§ Set exercise: Identify every line of the data below that contains the string "Viewport", and copy each such line in full.

§ Exercise inputs:
- - -

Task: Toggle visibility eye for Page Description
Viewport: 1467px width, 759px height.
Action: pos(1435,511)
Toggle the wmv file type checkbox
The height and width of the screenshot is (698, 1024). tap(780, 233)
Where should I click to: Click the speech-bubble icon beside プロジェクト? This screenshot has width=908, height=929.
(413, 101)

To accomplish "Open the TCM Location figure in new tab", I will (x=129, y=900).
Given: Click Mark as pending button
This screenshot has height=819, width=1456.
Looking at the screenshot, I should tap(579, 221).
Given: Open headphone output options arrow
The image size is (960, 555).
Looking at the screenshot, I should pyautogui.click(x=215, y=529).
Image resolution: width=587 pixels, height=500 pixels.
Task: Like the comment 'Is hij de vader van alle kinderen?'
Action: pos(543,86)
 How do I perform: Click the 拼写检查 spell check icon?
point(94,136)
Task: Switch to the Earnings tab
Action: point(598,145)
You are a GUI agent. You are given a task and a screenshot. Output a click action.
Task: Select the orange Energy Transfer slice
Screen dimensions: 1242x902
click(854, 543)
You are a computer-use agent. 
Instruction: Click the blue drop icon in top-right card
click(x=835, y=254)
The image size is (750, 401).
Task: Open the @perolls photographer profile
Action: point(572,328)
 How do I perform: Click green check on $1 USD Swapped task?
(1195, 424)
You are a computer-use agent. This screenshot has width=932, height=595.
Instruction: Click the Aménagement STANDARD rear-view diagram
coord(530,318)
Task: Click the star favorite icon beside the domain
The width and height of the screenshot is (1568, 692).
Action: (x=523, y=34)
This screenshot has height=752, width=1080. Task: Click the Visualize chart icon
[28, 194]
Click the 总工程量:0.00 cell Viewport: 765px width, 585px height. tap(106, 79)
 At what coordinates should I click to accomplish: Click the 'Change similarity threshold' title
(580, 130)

- - -

§ Exercise response:
Viewport: 1467px width, 759px height.
Click the 总工程量:0.00 cell Viewport: 765px width, 585px height. tap(106, 79)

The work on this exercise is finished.